Re: [Spark 2.x Core] .collect() size limit

2018-04-30 Thread Irving Duran
I don't think there is a magic number, so I would say that it will depend
on how big your dataset is and the size of your worker(s).

Thank You,

Irving Duran


On Sat, Apr 28, 2018 at 10:41 AM klrmowse  wrote:

> i am currently trying to find a workaround for the Spark application i am
> working on so that it does not have to use .collect()
>
> but, for now, it is going to have to use .collect()
>
> what is the size limit (memory for the driver) of RDD file that .collect()
> can work with?
>
> i've been scouring google-search - S.O., blogs, etc, and everyone is
> cautioning about .collect(), but does not specify how huge is huge... are
> we
> talking about a few gigabytes? terabytes?? petabytes???
>
>
>
> thank you
>
>
>
> --
> Sent from: http://apache-spark-user-list.1001560.n3.nabble.com/
>
> -
> To unsubscribe e-mail: user-unsubscr...@spark.apache.org
>
>


Re: [Spark 2.x Core] .collect() size limit

2018-04-30 Thread Vadim Semenov
`.collect` returns an Array, and array's can't have more than Int.MaxValue
elements, and in most JVMs it's lower: `Int.MaxValue - 8`
So it puts upper limit, however, you can just create Array of Arrays, and
so on, basically limitless, albeit with some gymnastics.

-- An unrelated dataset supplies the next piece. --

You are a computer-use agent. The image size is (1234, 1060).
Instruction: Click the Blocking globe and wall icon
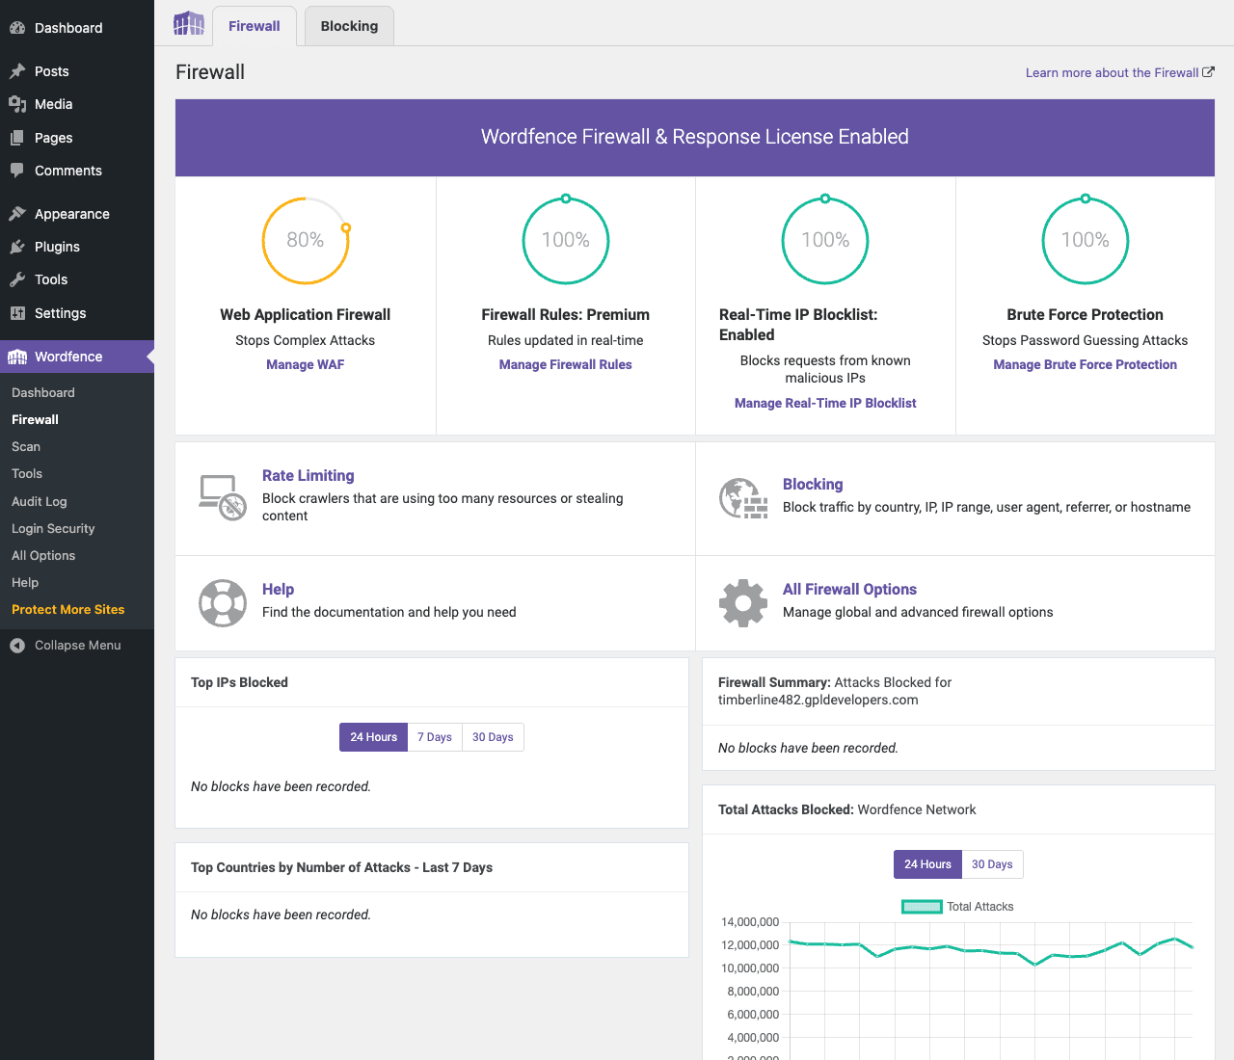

Re: [Spark 2.x Core] .collect() size limit

2018-04-30 Thread Deepak Goel
Could you please help us and provide the source which says about the
general guidelines (80-85)?

Even if there is a general guideline, it is probably to keep the
performance of Spark application high (And to *distinguish* it from
Hadoop). But if you are not too concerned about the *performance* hit from
memory to disk, then you could use virtual memory to your advantage. Infact
I think the OS could do a pretty good job of data management by keeping
only the necessary data in RAM and at the same time having no hard-limit
(It would be great to have benchmarks if anyone has done any test before)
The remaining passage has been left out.